AUSGANGSTEXT =>

Viel Wert legen die SIDstation-Entwickler auf die einfache, intuitive Bedienungsoberfläche der SIDstation. Diese stellt sich bei näherer Betrachtung allerdings gar nicht als so spektakulär heraus - ein Endlosdrehrad (auf neudeutsch "Alpha-Dial" genannt), 4 Echtzeitmodulatoren (Potis) sowie ein Tastenfeld samt Cursorsteuerung. Erinnert mich spontan an den Bedienungs"komfort" älterer Synthesizer-Expander und reißt mich demzufolge nun wirklich nicht vom Sockel, einzig Composer, die nie etwas anderes als einen Tracker gesehen haben, mögen da in spontanes Entzücken ausbrechen.

Wer sich nun denkt, daß Echtzeitregler im Zeitalter von MIDI ohnehin obsolet sind, da der Sequencer die entsprechenden Parameter liefert, der hat Pech. Die MIDI-Implementation ist derzeit eher rudimentär und umfaßt gerade mal das Notwendigste, nämlich Note an, Note aus, Pitch Bend, Modulation Wheel und Programmumschaltung. Da eine aufwendigere MIDI-Implementation derzeit nicht unbedingt Priorität genießt (klar, erst muß einmal die Synthesesoftware komplett stehen), darf man gespannt sein, ob und wann weitere Controller oder gar die totale Fernbedienung der SIDstation via MIDI SysEx ihren Weg in die Software finden.
 

Wie klingt's denn nun?

Leider stand mir kein Testmuster zur Verfügung und derzeit wird auch noch fleißig an der Software geschraubt, um zusätzliche Features einzubauen. So konnte ich mich bei der Beurteilung nur auf die auf der SIDstation-Webpage zur Verfügung gestellten Demosounds stützen, die - im Interesse maximaler Werbewirksamkeit - sicherlich Glanzstücke der SIDstation darstellen. Gerne hätte ich die SIDstation auch in meinem Heimstudio in einem etwas größeren MIDI-Setup getestet, um zu hören, wie sich die SIDstation im Zusammenspiel mit anderen Geräten macht. Da dies allerdings nicht möglich war, muß ich mich hier auf die Demo-Tunes von Tomas Danko und anderen stützen, die ebenfalls via www.sidstation.com beziehbar sind.

Nun muß ich an dieser Stelle zugeben, daß ich diesen Artikel zweimal geschrieben habe - und der erste wäre ein ziemlicher Verriß geworden. Die älteren Klangbeispiele waren nämlich alles andere als berauschend, geschweige denn spektakulär. Man hörte einen auf Hochglanz polierten SID - und das war's dann allerdings auch schon wieder. So erschien mir die Aussage von Daniel Hansson, dem geistigen Vater der SIDstation, eher wie Realsatire, denn er schrieb mir folgendes...

EXTRAHIERTE DATEN =>
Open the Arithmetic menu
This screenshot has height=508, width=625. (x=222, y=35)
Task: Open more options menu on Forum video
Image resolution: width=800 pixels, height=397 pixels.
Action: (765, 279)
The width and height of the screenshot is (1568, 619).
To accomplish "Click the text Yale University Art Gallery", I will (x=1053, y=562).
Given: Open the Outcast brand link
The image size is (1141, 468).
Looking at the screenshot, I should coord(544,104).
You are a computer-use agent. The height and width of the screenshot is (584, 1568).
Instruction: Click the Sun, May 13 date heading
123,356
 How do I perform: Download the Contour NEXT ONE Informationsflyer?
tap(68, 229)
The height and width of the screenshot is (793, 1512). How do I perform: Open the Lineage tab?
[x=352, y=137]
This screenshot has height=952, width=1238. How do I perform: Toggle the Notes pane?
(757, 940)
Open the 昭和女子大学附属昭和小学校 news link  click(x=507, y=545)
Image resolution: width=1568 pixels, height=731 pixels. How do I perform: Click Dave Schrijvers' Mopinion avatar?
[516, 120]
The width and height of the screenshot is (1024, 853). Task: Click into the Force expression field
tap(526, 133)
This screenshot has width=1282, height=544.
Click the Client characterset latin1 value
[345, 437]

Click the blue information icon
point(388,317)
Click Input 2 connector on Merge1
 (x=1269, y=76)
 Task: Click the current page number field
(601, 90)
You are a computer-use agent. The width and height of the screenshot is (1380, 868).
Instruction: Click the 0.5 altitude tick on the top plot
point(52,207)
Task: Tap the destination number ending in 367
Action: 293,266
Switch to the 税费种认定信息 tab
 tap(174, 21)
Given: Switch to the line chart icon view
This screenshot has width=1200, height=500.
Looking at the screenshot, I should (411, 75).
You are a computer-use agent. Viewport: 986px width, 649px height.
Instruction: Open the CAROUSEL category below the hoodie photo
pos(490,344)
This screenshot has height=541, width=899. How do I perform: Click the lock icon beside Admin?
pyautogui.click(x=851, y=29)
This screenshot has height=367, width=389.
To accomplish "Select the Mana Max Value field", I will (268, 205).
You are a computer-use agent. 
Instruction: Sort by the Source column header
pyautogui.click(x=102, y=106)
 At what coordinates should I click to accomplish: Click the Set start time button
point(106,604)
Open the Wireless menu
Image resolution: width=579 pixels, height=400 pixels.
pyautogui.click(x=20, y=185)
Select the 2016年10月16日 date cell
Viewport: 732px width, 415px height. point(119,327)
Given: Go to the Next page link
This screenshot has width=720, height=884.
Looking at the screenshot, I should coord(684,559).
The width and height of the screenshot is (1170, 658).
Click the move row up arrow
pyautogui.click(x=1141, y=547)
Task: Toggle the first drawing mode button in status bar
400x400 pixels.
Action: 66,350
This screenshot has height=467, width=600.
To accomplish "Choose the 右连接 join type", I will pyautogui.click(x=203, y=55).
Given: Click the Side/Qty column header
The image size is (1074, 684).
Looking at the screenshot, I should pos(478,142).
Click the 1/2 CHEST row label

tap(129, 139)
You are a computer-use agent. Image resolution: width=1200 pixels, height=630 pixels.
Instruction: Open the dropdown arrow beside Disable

ANFORDERUNGEN =>
1) Was umfasst laut dem Text über die SIDstation deren derzeitige MIDI-Implementation?
2) Führe den Text über die SIDstation im Anschluss an seinen letzten Satz weiter.
Die Datensätze spielen hierfür keine Rolle.

ERGEBNISSE =>
1) Note an, Note aus, Pitch Bend, Modulation Wheel und Programmumschaltung.

2)
"The unique sound of the SIDstation lays in its lo-fi character."
...und Lo-Fi war da sogar noch untertrieben, denn die SIDstation klang einfach nur matschig und schlecht.

Zeit heilt alle Wunden, sagt ein altes Sprichwort. Und auch der SIDstation hat die zusätzliche Zeit und das in dieser entstandene Betriebssystem-Update gut getan. Die neuen Klangbeispiele sind ungleich lebendiger und aufregender als die alten. Und während die SIDstation früher im Zusammenspiel mit "richtigen" Synthesizern eher dumpf und fad klang, vermag sie sich nun doch recht gut zu behaupten - und dies im positiven Sinne.

Allerdings muß man sich über eines im klaren sein: Die SIDstation ist sicher kein Lead-Synthesizer, daran werden auch zukünftige Betriebssystem-Updates nichts ändern - SID bleibt SID. Wer allerdings mit brachialen Rauhfaser-Bässen, Effektsounds und dem unverwechselbaren Charme der Arpeggios (Broken-Chords) liebäugelt, der schließt die SIDstation sicher schnell ins Herz. Und wer schon immer einen SID-Player als Standalone-Gerät haben wollte, der kommt an der SIDstation ohnehin nicht vorbei...
 

Zukunftsmusik

Wie bereits angesprochen, befindet sich die SIDstation eigentlich noch im Alpha-Stadium. Die Hardware steht zwar schon, aber an der Software wird fleißig geschraubt. Interessanterweise ergaben sich aus dem eMail-Verkehr mit mir einige neue Aspekte, die ggf. in die Software mit eingearbeitet werden sollen, als da wären: Was es offenbar nicht geben wird, sind Software-Hüllkurven zur Steuerung von z.B. Tonhöhe oder Filterfrequenz. Schade. Erstens müßte man nur die "Modulator"-Sourcen studieren und zweitens ist dies schlichtweg ein Muß, wie sonst sollte man "gezupfte", bläserartige oder perkussive Klänge realisieren?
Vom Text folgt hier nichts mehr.